Word and element location records
━━━━━━

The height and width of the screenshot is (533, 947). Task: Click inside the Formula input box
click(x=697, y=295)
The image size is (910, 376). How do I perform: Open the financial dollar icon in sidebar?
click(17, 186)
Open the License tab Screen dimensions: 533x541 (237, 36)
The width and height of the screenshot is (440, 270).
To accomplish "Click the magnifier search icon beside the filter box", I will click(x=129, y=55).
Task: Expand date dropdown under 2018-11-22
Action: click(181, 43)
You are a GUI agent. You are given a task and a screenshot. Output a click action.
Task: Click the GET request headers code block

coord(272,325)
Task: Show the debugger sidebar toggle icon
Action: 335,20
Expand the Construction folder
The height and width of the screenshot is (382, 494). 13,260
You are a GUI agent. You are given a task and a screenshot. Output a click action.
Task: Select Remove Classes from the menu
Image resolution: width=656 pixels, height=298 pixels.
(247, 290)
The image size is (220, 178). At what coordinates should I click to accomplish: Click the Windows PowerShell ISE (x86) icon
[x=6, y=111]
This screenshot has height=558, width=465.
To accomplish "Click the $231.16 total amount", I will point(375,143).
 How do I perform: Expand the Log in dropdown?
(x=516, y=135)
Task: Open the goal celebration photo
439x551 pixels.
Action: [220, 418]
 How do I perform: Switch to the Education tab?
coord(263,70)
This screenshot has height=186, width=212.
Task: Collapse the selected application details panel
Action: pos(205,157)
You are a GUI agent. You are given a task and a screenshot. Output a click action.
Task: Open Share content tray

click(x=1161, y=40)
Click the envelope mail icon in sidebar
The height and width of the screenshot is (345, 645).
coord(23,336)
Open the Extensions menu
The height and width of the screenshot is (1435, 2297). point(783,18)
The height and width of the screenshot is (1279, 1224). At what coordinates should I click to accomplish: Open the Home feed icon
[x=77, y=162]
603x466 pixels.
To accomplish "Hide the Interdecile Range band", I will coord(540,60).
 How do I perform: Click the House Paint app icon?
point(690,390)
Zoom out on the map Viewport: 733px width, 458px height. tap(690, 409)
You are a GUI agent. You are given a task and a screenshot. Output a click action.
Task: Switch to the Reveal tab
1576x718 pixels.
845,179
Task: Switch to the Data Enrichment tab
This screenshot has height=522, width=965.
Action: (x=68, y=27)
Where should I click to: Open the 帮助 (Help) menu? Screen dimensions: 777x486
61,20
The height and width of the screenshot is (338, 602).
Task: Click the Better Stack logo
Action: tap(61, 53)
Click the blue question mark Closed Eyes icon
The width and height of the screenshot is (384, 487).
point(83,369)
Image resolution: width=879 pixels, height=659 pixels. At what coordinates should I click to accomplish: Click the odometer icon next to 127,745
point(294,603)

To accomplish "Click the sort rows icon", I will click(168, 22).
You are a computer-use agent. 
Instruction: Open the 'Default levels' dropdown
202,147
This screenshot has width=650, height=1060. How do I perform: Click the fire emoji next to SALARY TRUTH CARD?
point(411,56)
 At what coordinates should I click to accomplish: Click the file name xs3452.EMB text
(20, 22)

━━━━━━

Copy all of the rows above word for word, keeping every line as it stands.

• _Task output_:
The height and width of the screenshot is (533, 947). Task: Click inside the Formula input box
click(x=697, y=295)
The image size is (910, 376). How do I perform: Open the financial dollar icon in sidebar?
click(17, 186)
Open the License tab Screen dimensions: 533x541 (237, 36)
The width and height of the screenshot is (440, 270).
To accomplish "Click the magnifier search icon beside the filter box", I will click(x=129, y=55).
Task: Expand date dropdown under 2018-11-22
Action: click(181, 43)
You are a GUI agent. You are given a task and a screenshot. Output a click action.
Task: Click the GET request headers code block

coord(272,325)
Task: Show the debugger sidebar toggle icon
Action: 335,20
Expand the Construction folder
The height and width of the screenshot is (382, 494). 13,260
You are a GUI agent. You are given a task and a screenshot. Output a click action.
Task: Select Remove Classes from the menu
Image resolution: width=656 pixels, height=298 pixels.
(247, 290)
The image size is (220, 178). At what coordinates should I click to accomplish: Click the Windows PowerShell ISE (x86) icon
[x=6, y=111]
This screenshot has height=558, width=465.
To accomplish "Click the $231.16 total amount", I will point(375,143).
 How do I perform: Expand the Log in dropdown?
(x=516, y=135)
Task: Open the goal celebration photo
439x551 pixels.
Action: [220, 418]
 How do I perform: Switch to the Education tab?
coord(263,70)
This screenshot has height=186, width=212.
Task: Collapse the selected application details panel
Action: pos(205,157)
You are a GUI agent. You are given a task and a screenshot. Output a click action.
Task: Open Share content tray

click(x=1161, y=40)
Click the envelope mail icon in sidebar
The height and width of the screenshot is (345, 645).
coord(23,336)
Open the Extensions menu
The height and width of the screenshot is (1435, 2297). point(783,18)
The height and width of the screenshot is (1279, 1224). At what coordinates should I click to accomplish: Open the Home feed icon
[x=77, y=162]
603x466 pixels.
To accomplish "Hide the Interdecile Range band", I will coord(540,60).
 How do I perform: Click the House Paint app icon?
point(690,390)
Zoom out on the map Viewport: 733px width, 458px height. tap(690, 409)
You are a GUI agent. You are given a task and a screenshot. Output a click action.
Task: Switch to the Reveal tab
1576x718 pixels.
845,179
Task: Switch to the Data Enrichment tab
This screenshot has height=522, width=965.
Action: (x=68, y=27)
Where should I click to: Open the 帮助 (Help) menu? Screen dimensions: 777x486
61,20
The height and width of the screenshot is (338, 602).
Task: Click the Better Stack logo
Action: tap(61, 53)
Click the blue question mark Closed Eyes icon
The width and height of the screenshot is (384, 487).
point(83,369)
Image resolution: width=879 pixels, height=659 pixels. At what coordinates should I click to accomplish: Click the odometer icon next to 127,745
point(294,603)

To accomplish "Click the sort rows icon", I will click(168, 22).
You are a computer-use agent. 
Instruction: Open the 'Default levels' dropdown
202,147
This screenshot has width=650, height=1060. How do I perform: Click the fire emoji next to SALARY TRUTH CARD?
point(411,56)
 At what coordinates should I click to accomplish: Click the file name xs3452.EMB text
(20, 22)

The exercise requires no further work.